MsexOrco-activation by VUAA1 Affects Background Activity and Spontaneous Activity
As previously reported, Orco is involved in the generation of spontaneous activity in D. melanogaster and A. gambiae in situ [26], [40], [56], [57]. Moreover, Orco was shown to form a leaky ion channel affecting spontaneous activity in different insect species such as in D. melanogaster and A. gambiae [27], [28], [35], [40]. The same function could also be confirmed for MsexOrco in situ since VUAA1 significantly increased the spontaneous activity of the non-stimulated BAL-sensitive ORNs (Fig. 4A,B). Furthermore, the VUAA1-dependent activation of spontaneous activity in ORNs, which never experienced pheromone stimulation before, was significantly different from VUAA1-dependent stimulation of background activity (Fig. 4).
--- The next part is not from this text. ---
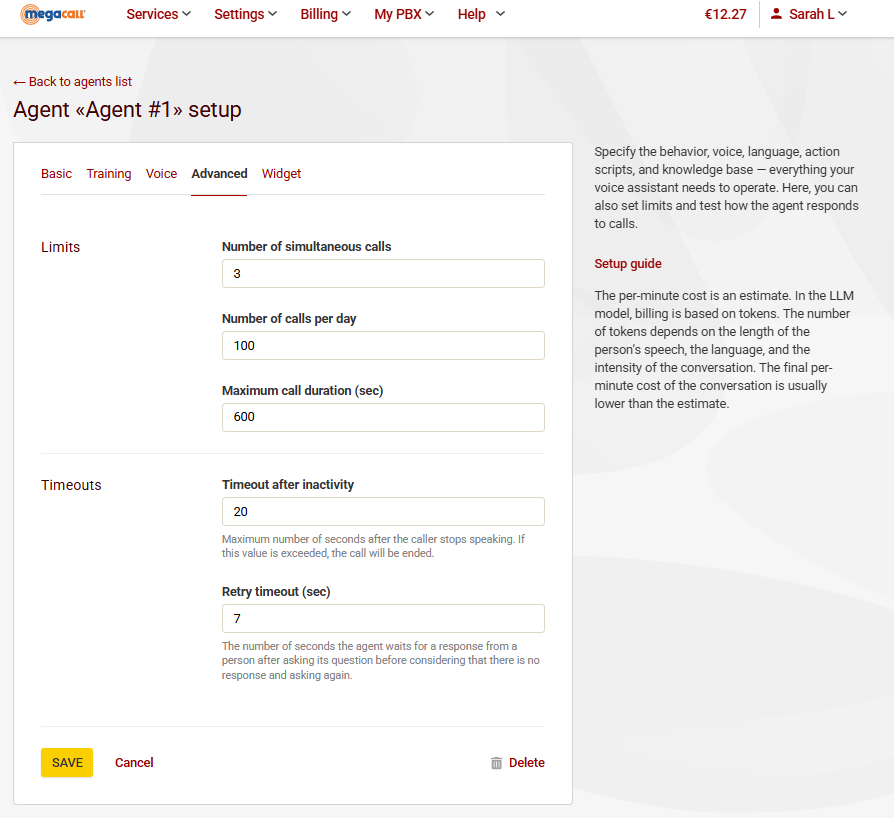
Task: Click the user profile icon
Action: pos(776,14)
It is possible that pheromone-dependent metabotropic transduction cascades changed concentrations of intracellular messengers such as Ca2+ and cGMP, which then modified the open probability of MsexOrco as reported previously for Orco from D. melanogaster [28]. Furthermore, the VUAA1-dependent decrease in the percentage of APs belonging to bursts (Fig. 5C, D) correlated with the slowing of the response kinetics, which became more tonic with VUAA1 (Fig. 3, S3). This direct correlation between bursting behavior and pheromone response kinetics was also observed for octopamine application, which increased the number of APs in spontaneous bursts and sped up pheromone response kinetics as well as increased pheromone sensitivity [44]. Taken together, we believe these data indicate that in M. sexta, Orco is a spontaneously opening ion channel, which allows for spontaneous membrane potential oscillations in the absence of pheromone, rendering the cell sensitive to the timing of the input as prerequisite for temporal encoding. Pheromone then might increase the conductance of this possibly circadian clock-controlled Orco-pacemaker channel dose-dependently via pheromone-dependent metabotropic transduction cascades, which change intracellular second messenger levels. Thereby, response kinetics and sensitivity of pheromone responses might be modified Orco- and second messenger-dependently. Current experiments examine whether ZT-dependent differences in VUAA1 effects are due to circadian expression of MsexOrco and MsexOrco-dependent circadian changes of intracellular Ca2+ concentrations.
In summary, BAL transduction in M. sexta apparently involves a phospholipase Cβ-dependent metabotropic signal transduction cascade without evidence for the involvement of an additional MsexOrco-based ionotropic transduction cascade [33], [36]–[38], [41]. A multitude of different second messenger-gated ion channels, amongst them MsexOrco, regulates the pheromone response range and kinetics ZT- and dose-dependently allowing for gain control and differentiated behavioral responses [33]. More in situ studies are necessary to determine whether an Orco-based ionotropic mechanism plays a relevant role in odor transduction in vivo in other insects such as D. melanogaster.
Materials and Methods
Animals and Preparation
All experiments were performed on adult males of the hawkmoth Manduca sexta raised in breeding facilities at the University of Kassel as reported previously [43]. Animals were entrained to a 17 h∶7 h light:dark cycle, where Zeitgebertime (ZT) 0 defines the beginning of the light phase and ZT 17 the beginning of the dark phase. Since Manduca sexta is a nocturnal insect species, mating behavior, male flight and oviposition occurs in the dark phase [58]. For further information regarding raising conditions and preparatory work see SI Materials and Methods.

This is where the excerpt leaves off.